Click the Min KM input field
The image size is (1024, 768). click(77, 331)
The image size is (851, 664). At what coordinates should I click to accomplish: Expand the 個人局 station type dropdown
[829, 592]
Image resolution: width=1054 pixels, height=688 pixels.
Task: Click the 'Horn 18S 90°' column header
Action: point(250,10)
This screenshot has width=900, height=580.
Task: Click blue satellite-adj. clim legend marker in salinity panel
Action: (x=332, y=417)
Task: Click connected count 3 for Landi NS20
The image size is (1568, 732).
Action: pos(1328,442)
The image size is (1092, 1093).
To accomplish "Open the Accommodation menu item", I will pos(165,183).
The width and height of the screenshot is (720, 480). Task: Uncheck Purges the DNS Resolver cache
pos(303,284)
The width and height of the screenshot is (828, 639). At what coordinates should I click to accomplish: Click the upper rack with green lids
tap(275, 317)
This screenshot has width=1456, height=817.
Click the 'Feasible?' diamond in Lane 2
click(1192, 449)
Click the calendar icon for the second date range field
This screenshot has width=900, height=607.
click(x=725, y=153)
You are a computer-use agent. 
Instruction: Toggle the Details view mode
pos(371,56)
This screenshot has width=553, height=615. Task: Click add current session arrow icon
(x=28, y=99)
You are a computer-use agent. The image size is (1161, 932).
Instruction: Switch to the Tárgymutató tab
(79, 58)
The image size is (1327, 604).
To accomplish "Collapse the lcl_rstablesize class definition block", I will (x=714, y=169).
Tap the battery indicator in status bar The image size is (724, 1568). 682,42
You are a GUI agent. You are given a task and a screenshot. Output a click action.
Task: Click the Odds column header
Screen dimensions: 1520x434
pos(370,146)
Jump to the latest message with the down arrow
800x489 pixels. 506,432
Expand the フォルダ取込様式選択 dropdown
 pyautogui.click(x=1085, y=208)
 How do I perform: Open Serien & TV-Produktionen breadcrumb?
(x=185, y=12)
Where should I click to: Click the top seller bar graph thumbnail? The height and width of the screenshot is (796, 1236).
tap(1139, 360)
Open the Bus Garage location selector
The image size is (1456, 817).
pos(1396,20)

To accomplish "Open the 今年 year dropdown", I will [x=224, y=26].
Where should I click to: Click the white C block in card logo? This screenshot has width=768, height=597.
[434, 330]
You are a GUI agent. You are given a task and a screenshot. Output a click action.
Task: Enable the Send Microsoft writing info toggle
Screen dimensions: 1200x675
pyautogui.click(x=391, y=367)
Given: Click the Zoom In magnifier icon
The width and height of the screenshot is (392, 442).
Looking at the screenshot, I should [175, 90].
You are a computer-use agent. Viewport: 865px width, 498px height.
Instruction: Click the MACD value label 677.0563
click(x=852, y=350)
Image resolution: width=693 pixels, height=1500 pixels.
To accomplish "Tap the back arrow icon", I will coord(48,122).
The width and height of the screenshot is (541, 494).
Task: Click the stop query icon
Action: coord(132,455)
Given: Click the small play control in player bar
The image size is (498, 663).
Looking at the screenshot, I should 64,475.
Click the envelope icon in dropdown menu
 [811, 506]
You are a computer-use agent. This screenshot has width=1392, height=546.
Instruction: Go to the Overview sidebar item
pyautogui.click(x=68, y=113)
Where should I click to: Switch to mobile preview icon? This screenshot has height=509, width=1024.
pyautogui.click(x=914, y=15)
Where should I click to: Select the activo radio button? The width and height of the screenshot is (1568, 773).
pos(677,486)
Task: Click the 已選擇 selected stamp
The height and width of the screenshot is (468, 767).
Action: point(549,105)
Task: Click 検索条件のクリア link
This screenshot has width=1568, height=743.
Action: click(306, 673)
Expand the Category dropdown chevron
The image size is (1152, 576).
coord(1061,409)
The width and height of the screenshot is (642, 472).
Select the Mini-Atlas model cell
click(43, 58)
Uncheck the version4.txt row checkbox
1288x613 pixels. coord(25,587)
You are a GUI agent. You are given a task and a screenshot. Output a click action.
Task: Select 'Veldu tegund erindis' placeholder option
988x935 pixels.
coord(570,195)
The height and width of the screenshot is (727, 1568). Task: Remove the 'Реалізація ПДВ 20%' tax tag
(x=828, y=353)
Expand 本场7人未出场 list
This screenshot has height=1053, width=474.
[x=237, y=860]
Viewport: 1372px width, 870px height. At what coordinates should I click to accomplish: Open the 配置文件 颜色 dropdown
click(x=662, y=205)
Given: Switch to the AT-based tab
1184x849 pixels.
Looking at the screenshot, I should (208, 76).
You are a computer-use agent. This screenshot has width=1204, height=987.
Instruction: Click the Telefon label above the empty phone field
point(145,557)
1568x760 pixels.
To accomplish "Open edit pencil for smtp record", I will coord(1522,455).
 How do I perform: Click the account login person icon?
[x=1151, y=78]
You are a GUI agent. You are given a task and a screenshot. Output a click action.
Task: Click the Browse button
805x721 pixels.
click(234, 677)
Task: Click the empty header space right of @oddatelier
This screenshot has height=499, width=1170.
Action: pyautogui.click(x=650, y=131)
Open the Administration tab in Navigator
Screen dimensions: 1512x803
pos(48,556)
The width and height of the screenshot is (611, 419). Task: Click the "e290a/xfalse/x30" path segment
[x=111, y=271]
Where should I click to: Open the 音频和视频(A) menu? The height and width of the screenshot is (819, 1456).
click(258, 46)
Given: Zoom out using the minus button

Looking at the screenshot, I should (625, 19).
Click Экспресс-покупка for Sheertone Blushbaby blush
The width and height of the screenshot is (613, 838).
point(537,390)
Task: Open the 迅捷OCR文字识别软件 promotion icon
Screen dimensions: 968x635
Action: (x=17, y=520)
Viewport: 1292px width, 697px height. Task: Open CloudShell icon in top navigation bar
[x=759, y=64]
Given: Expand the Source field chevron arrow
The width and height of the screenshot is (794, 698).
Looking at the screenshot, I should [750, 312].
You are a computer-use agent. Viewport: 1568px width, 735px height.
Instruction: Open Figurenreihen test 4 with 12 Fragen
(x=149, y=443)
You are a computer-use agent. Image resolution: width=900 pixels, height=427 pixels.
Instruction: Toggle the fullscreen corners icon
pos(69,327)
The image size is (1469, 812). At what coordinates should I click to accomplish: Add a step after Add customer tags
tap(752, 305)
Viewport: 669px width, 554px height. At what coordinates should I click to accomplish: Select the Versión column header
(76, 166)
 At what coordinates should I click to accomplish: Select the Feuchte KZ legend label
* * * *
> [WHAT THE EXERCISE ASKS]
Nothing but a number is asked for: how many lines of the records contain the word "computer"?

> [EXERCISE SOLUTION]
7